Changes in Contract Estimates that Impact Revenue
Changes to the total estimated contract revenue or cost for a given project, either due to unexpected events or revisions to management’s initial estimates, are recognized in the period in which they are determined. Revenue was negatively impacted during the three and six month periods ended June 30, 2021 related to performance obligations satisfied (or partially satisfied) in prior periods by $8.9 million and $29.0 million, respectively. Likewise, revenue was negatively impacted during the three and six month periods ended June 30, 2020 related to performance obligations satisfied (or partially satisfied) in prior periods by $19.8 million and $35.6 million, respectively.

Dataset excerpts:
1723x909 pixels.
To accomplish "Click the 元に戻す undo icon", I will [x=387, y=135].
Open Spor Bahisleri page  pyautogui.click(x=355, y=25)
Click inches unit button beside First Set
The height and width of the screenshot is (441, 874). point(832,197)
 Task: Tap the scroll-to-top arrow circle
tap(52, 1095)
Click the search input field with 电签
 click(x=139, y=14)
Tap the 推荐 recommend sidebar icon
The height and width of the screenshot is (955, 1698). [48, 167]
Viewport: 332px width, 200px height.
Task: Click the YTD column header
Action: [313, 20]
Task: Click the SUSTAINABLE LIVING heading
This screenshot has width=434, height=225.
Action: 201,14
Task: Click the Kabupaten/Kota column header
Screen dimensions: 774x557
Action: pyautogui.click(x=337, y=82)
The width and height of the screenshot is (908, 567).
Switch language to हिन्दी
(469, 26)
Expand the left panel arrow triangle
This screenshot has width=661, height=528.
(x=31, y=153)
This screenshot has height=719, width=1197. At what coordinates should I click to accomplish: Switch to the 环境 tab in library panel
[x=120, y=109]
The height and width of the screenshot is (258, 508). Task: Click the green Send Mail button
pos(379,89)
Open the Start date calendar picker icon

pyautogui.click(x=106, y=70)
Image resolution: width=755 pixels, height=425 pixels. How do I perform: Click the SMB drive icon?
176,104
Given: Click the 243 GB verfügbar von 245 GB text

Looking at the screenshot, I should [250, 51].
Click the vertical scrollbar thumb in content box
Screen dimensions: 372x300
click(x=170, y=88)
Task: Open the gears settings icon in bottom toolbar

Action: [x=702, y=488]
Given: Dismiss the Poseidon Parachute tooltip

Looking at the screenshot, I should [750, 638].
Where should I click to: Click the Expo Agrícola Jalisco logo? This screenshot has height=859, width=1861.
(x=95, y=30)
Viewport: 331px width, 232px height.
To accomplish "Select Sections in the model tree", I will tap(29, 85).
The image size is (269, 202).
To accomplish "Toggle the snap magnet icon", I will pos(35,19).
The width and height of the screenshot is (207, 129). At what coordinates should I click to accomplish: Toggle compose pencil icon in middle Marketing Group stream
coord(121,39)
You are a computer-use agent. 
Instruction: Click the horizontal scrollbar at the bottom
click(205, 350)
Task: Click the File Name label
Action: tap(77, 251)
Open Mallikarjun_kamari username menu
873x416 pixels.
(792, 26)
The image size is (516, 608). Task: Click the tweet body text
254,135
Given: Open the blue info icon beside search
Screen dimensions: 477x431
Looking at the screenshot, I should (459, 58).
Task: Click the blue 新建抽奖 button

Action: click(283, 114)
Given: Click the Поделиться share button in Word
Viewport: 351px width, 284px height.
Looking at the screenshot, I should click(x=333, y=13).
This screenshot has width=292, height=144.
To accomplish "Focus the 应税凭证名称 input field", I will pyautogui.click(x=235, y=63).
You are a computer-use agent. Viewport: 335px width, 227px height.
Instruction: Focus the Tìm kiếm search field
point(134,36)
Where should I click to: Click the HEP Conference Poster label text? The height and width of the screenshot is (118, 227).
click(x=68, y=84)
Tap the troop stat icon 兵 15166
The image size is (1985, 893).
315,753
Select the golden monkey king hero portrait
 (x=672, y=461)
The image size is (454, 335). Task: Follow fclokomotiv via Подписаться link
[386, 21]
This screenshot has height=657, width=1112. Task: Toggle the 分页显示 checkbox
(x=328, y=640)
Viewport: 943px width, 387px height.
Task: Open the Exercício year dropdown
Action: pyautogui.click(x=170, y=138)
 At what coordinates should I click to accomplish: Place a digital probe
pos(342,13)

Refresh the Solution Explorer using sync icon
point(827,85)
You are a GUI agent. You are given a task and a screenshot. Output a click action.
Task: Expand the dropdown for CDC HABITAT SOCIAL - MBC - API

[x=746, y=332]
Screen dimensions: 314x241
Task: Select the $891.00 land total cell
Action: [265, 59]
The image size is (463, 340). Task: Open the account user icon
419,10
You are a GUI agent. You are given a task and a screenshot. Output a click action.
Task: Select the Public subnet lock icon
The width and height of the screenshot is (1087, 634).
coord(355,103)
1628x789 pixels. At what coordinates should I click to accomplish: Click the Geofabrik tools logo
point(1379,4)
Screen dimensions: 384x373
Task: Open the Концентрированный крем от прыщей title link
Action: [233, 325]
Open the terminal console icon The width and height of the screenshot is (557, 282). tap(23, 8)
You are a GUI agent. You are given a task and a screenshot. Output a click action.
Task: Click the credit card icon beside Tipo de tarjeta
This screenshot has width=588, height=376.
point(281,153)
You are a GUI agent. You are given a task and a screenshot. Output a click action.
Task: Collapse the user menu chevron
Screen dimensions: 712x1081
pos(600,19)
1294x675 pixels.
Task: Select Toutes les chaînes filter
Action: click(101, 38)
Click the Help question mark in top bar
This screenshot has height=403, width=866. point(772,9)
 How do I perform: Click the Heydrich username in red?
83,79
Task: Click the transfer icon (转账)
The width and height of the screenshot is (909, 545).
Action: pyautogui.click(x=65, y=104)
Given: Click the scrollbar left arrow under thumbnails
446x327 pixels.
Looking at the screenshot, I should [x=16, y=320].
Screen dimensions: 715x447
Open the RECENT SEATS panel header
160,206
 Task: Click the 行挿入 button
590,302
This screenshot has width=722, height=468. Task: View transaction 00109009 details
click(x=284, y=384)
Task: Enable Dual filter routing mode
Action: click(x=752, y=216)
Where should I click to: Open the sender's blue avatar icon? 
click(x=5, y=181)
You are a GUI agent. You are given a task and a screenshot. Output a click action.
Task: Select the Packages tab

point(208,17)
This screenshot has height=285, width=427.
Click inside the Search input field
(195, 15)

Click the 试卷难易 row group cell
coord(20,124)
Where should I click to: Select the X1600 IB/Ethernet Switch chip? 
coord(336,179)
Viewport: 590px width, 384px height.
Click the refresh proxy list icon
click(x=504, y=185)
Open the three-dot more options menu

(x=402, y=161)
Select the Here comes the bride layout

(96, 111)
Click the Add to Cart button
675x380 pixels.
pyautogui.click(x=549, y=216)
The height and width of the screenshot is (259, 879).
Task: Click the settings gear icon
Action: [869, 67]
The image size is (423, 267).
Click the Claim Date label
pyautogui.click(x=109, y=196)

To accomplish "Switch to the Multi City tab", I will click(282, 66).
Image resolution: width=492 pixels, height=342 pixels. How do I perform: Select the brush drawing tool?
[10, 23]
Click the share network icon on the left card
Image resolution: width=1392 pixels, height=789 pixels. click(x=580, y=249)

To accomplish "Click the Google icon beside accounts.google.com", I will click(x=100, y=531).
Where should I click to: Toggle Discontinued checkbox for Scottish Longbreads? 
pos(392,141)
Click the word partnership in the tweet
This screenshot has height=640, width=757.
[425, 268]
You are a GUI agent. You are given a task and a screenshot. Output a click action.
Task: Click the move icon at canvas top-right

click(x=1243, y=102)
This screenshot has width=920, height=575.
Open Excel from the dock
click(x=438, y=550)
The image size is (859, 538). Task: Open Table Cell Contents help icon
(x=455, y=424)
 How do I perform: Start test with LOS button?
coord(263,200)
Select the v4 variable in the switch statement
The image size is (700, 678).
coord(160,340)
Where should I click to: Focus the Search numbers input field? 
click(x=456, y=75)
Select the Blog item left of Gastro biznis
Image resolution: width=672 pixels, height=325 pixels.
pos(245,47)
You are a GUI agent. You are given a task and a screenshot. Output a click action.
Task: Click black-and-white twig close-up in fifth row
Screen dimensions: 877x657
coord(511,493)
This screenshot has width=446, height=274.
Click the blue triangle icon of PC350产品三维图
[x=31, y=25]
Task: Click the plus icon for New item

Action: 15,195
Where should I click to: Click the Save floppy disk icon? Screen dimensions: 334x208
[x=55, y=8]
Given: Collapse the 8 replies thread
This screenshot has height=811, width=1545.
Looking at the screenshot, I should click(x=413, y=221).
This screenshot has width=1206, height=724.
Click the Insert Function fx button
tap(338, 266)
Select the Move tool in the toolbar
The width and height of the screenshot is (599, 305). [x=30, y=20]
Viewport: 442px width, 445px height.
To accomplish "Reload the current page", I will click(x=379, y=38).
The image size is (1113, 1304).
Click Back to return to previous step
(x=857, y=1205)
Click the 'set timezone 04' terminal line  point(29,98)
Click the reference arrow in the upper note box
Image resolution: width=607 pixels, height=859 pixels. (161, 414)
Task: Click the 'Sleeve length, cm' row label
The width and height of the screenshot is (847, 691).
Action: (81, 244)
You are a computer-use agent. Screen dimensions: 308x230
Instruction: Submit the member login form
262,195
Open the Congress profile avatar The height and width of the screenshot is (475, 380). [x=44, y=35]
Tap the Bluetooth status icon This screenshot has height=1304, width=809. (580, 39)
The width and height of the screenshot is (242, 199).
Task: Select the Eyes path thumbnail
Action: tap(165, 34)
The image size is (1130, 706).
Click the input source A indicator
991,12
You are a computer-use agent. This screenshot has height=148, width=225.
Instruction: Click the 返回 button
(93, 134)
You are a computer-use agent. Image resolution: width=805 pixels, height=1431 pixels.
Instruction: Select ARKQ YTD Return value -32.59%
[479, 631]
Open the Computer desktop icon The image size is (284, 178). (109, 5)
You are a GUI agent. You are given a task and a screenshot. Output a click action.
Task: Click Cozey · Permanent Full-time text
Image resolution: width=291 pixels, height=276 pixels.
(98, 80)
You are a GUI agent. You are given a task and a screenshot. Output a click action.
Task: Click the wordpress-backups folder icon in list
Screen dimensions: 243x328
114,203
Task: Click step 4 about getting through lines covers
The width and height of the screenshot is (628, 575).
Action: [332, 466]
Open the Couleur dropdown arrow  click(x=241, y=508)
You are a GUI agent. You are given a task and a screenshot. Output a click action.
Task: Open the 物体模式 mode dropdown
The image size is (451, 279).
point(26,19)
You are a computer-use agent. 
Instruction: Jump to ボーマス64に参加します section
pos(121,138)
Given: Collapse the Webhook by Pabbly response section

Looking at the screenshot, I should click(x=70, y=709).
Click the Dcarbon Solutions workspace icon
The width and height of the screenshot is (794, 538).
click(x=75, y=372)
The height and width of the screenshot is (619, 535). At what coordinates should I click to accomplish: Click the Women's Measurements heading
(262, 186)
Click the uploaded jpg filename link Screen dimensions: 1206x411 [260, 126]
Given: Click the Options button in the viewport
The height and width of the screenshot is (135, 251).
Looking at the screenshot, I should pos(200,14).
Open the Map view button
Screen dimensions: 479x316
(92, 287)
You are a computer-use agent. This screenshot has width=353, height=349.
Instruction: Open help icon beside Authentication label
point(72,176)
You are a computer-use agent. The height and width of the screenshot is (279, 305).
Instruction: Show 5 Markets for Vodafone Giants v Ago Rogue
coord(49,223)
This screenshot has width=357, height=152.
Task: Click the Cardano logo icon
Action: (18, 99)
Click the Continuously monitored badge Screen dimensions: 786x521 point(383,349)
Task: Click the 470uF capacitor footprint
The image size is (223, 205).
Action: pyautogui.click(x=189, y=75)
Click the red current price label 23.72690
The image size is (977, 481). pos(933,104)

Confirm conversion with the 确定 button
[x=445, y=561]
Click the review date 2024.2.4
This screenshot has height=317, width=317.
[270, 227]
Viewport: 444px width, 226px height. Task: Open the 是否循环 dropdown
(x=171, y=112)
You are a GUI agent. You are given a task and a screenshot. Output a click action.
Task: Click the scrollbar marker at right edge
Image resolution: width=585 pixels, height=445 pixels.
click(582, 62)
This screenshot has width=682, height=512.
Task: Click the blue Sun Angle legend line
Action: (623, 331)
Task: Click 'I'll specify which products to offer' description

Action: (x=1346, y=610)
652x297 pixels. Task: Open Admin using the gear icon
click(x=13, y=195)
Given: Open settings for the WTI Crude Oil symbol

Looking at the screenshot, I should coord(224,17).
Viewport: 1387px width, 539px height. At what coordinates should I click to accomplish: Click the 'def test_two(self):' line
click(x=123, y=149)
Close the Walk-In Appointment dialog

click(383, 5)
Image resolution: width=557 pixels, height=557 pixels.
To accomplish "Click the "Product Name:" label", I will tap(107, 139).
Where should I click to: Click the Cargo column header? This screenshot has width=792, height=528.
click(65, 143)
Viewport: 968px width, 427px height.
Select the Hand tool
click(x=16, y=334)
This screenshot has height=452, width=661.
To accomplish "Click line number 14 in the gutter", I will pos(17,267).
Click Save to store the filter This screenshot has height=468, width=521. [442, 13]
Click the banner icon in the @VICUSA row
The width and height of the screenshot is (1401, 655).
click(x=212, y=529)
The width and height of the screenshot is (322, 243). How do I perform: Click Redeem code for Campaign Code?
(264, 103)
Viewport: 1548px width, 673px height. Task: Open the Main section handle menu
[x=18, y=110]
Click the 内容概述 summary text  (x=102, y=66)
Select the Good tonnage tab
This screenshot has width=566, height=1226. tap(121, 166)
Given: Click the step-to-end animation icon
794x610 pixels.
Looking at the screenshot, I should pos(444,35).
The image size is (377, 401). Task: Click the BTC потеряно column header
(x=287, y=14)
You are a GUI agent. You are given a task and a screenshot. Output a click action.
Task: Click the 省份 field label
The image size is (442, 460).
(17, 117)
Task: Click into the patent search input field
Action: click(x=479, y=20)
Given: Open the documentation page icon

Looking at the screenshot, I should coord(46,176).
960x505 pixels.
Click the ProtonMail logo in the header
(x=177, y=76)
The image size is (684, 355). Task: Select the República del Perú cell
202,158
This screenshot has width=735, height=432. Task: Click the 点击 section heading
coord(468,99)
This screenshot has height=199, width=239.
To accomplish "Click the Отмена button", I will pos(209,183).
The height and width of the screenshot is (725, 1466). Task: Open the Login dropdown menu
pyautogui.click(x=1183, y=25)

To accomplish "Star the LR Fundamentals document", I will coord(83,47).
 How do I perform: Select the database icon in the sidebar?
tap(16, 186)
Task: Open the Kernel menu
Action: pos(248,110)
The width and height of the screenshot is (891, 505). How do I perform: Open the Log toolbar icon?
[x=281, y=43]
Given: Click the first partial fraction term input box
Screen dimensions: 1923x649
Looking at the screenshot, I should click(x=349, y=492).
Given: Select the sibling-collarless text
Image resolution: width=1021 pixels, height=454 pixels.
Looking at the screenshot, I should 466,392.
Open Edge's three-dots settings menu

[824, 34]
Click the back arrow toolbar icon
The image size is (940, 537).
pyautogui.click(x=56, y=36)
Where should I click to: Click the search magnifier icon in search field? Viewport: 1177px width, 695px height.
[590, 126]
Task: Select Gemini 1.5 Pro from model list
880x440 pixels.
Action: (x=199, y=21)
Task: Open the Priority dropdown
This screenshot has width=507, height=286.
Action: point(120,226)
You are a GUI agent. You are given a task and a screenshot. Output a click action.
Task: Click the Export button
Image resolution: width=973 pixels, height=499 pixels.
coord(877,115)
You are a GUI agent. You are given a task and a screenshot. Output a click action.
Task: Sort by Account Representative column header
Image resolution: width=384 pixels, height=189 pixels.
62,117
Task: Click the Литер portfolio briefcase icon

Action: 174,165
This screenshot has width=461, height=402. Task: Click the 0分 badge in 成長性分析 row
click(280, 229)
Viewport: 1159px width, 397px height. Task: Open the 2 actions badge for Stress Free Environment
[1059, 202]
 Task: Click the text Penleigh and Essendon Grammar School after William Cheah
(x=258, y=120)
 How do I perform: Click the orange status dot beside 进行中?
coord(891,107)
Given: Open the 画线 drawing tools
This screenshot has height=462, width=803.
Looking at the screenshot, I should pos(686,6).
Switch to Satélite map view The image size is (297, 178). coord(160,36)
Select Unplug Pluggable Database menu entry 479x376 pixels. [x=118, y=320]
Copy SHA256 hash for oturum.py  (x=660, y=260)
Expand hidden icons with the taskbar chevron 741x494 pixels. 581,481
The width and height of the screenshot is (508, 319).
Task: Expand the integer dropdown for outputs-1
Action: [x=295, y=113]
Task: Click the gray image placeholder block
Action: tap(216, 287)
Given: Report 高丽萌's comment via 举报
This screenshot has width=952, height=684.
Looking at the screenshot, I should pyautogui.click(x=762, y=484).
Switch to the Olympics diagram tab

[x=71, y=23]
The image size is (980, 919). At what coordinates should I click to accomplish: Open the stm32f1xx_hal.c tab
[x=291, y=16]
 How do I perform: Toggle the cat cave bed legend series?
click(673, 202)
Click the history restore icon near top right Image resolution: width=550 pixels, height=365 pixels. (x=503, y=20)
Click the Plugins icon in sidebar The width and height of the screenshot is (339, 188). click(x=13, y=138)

Required work: Print the passage on contract estimates word for word, everything from "Changes in Contract" down to "and $35.6 million, respectively.". The dataset excerpts are unrelated to the passage on contract estimates and stand as separate material.

Result:
Changes in Contract Estimates that Impact Revenue
Changes to the total estimated contract revenue or cost for a given project, either due to unexpected events or revisions to management’s initial estimates, are recognized in the period in which they are determined. Revenue was negatively impacted during the three and six month periods ended June 30, 2021 related to performance obligations satisfied (or partially satisfied) in prior periods by $8.9 million and $29.0 million, respectively. Likewise, revenue was negatively impacted during the three and six month periods ended June 30, 2020 related to performance obligations satisfied (or partially satisfied) in prior periods by $19.8 million and $35.6 million, respectively.